By Sigomba Ramadhan and Sammy Wambua | February 10th 2020 at 05:53:21 GMT +0300

Members of the Public viewing the former President Moi's body at Parliament building. [Standard, Edward Kiplimo

The handling of events after the death of former President Daniel arap Moi is steeped in military protocol. Ex-air force officer, now a security consultant, MWENDA MBIJIWE, explains why the fallen statesman is being accorded such treatment. Excerpts.

Standard Digital: What is the meaning of lying is state?

Mbijiwe:  It is the display of a body covered or not covered, of a prominent national figure for viewing by the public. It is the beginning of a State funeral and the body must be in a government building. If it is done elsewhere, the term used is "lying in repose" but not in state.

Standard Digital: Why is the former president getting a state burial with the military controlling everything?

Mbijiwe:  He was the Commander-in-Chief of the Armed Forces and retired in that capacity. It is not a small matter. He was also the Head of State and Government. There have been four other State burials for: Mzee Jomo Kenyatta (Kenya's first president), Wamalwa Kijana (Vice President), Prof Wangari Maathai (Nobel Laurette) and Lucy Kibaki (First Lady).

President Moi's ceremony will be bigger than Jomo Kenyatta's [in terms of military protocol] because he commanded a bigger military in terms of units and their capabilities. Kenyatta's body lay in state in State House but the pallbearers were Lieutenant-Colonels because the military was smaller. During Mzee Kenyatta's burial, the parade commander was a full Colonel but this time it will be a Brigadier who is actually a one-star General.

The pallbearers will be full 10 colonels but we say 8+2 but not ten. There will be two behind on either side of the casket.

Standard Digital: Describe the parade

Mbijiwe:  The parade will comprise three sections. There will be the pallbearers, the firing team and the bugler section (playing trumpets). The colonels will hold their swords in the reverse (as a sign of mourning).

When the parade will be waiting for orders, the firing team will hold their arms in the reverse ('reverse arms' in military jargon) meaning rifle butts will be up and the barrels on the ground. There will be 19 rounds fired and three (cannon) volleys.

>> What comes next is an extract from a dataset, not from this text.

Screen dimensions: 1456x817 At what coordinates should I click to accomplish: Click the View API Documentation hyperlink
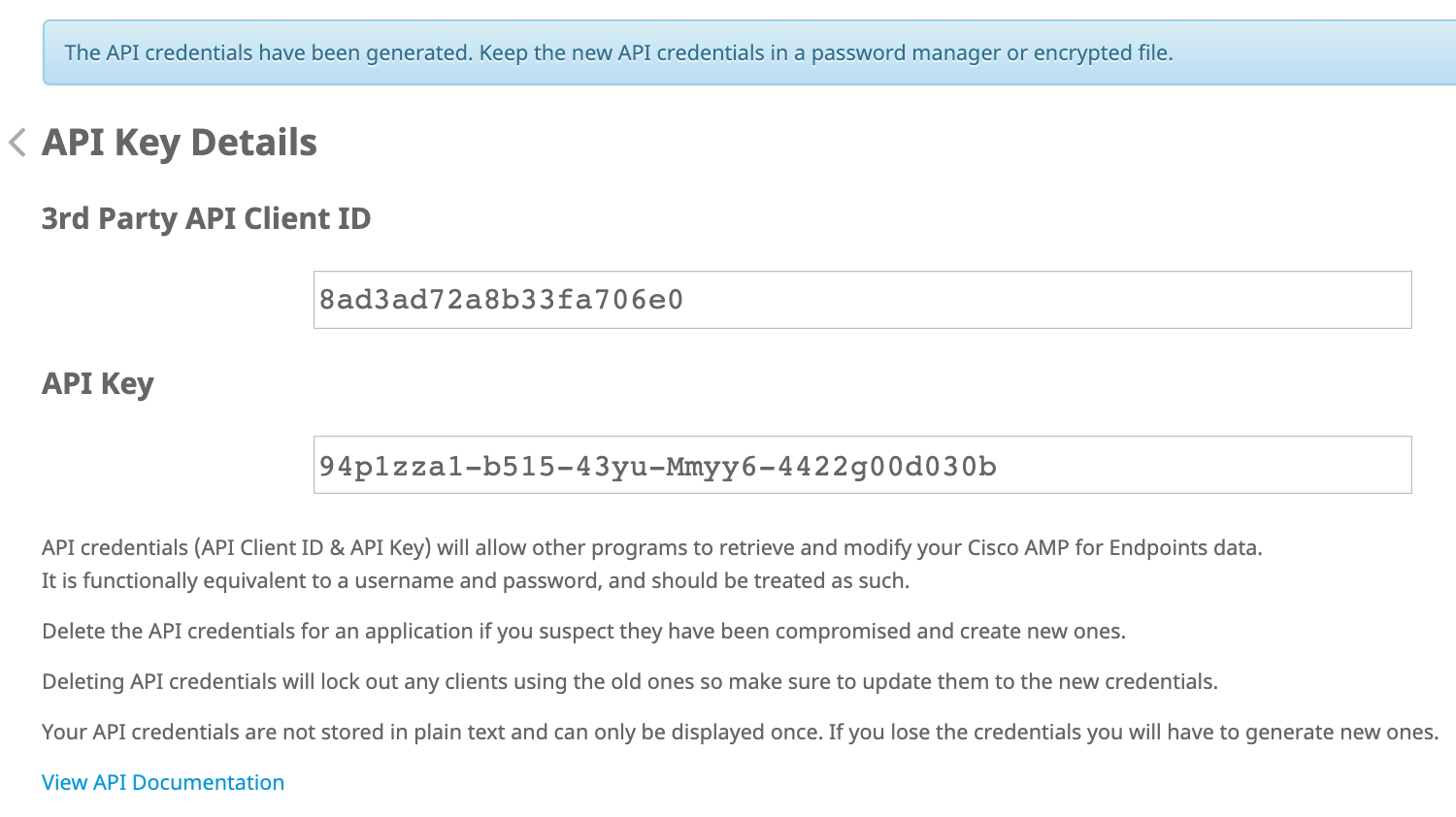click(162, 782)
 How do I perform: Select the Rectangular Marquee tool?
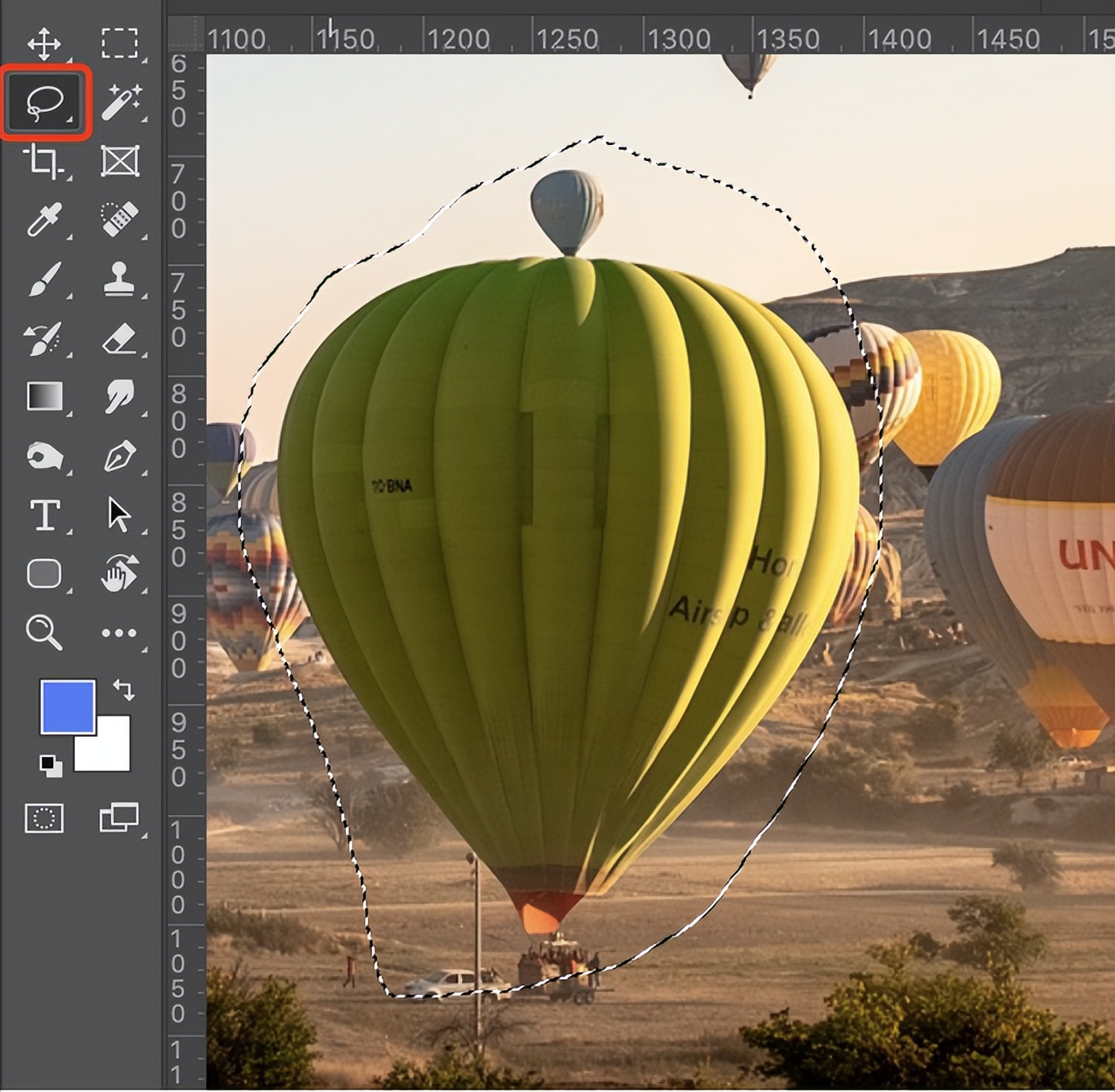(119, 45)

Standard Digital: Why is the body being ferried on a gun carrier?

Mbijiwe: The gun carrier is from the Artillery Brigade. It is the superior weapon. When you replace the gun with a body, the significance is the same.

Standard Digital: Will Mzee Moi be buried in military uniform?

Mbijiwe: No, but his military dress (hat, shoes belt and uniform) will on the casket. The uniform, as well as the flag draping the coffin, will be removed by the pallbearers. The laying of wreaths will be done by the officers. And there will be a fly-past salute by fighter jets and there could be helicopter gunships.

Additional reporting

This tradition can be traced to America in 1852 when a Kentucky Senator Henry Clay became the first person to have lain in state in the US capital.

Since then, only American presidents, military commanders and member of the congress are granted the rare honour. However, it is not automatic except for presidents.

For others in the US, the honour either authorised by a congressional resolution or approved by the congressional leadership, when permission is granted by survivors to a deceased member of government (or former member)

The tradition would later spread to other countries where notable leaders like  British WWII Premier Winston Churchill, Queen Elizabeth the Queen Mother Angela Marguerite, 40th US President Ronald Reagan, have been accorded the tradition.

In the Roman Catholic Church, it has become a custom for a deceased pope lie in state in the Apostolic Palace and in St. Peter's Basilica since the funeral of Pope John Paul II.

Nelson Mandela lay in state at the Union Building in Pretoria, the same site where he was installed as first South Africa's President.

Others African Presidents who passed through the tradition include Omar Bongo of Gabon (2009), Robert Mugabe of Zimbabwe (2019),

Most of those who lie in state have done for a minimal duration of three days.